══ READING TEXT ══
The Working for Workers Act passed on November 30, including among its provisions a new law that employers with 25 or more employees create a written policy about the right to disconnect from email contact and calls outside of regular work hours. Employers have six months after the law gets royal assent to comply.

Labour Minister Monte McNaughton said the lines between personal time and work time became blurred during the pandemic when many white-collar workers began working from home for the first time. Ontario is the first province to pass a law about the right to disconnect, said the minister. Employers will have to be transparent with employees about their right-to-disconnect policy, he said, and workers can also ask prospective new employers about such a policy as part of their interview process.

Alexandra Samuel, author of “Remote Inc.,” said many people worked remotely before the pandemic, and had worked out policies and strategies to keep a healthy balance. However, the huge number of workers who suddenly started working remotely in 2020 didn’t have that same experience, she said, and neither did their employers.
═══
══ DATA RECORDS ══
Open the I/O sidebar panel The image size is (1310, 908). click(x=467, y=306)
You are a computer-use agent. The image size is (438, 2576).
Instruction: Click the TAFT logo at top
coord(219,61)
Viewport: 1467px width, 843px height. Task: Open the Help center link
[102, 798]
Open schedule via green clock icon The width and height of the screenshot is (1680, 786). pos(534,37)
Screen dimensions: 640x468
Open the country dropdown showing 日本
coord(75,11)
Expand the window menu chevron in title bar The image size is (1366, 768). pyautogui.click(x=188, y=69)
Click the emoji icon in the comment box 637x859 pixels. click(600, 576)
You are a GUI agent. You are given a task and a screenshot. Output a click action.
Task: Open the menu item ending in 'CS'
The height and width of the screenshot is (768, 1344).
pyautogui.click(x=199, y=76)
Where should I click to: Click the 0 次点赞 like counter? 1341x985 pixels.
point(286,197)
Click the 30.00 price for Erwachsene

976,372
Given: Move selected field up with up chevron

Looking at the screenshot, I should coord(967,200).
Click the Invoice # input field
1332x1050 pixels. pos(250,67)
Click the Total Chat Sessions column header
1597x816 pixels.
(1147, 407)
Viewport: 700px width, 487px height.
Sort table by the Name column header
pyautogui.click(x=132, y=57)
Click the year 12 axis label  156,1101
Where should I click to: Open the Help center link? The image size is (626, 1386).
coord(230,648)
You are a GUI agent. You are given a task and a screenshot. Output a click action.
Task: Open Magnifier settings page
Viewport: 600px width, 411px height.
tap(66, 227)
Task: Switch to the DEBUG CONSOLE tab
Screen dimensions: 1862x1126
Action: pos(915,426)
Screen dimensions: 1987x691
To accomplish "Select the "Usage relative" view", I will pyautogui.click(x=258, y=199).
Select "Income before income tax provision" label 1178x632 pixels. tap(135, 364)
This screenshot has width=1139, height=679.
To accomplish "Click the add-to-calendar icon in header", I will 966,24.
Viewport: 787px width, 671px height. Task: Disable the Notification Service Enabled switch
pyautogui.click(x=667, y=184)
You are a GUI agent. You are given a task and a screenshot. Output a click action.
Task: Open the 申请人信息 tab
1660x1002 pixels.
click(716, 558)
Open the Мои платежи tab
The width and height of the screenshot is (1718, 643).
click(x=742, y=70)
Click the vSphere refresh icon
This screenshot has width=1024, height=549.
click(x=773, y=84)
═══
## PROBLEM REQUIREMENTS:
Write out the passage from the article on Ontario's right-to-disconnect law above, starting at the words "The Working for" and ending after "their interview process.". Reproduce it word for word.

## REPLY TO THE TASK:
The Working for Workers Act passed on November 30, including among its provisions a new law that employers with 25 or more employees create a written policy about the right to disconnect from email contact and calls outside of regular work hours. Employers have six months after the law gets royal assent to comply.

Labour Minister Monte McNaughton said the lines between personal time and work time became blurred during the pandemic when many white-collar workers began working from home for the first time. Ontario is the first province to pass a law about the right to disconnect, said the minister. Employers will have to be transparent with employees about their right-to-disconnect policy, he said, and workers can also ask prospective new employers about such a policy as part of their interview process.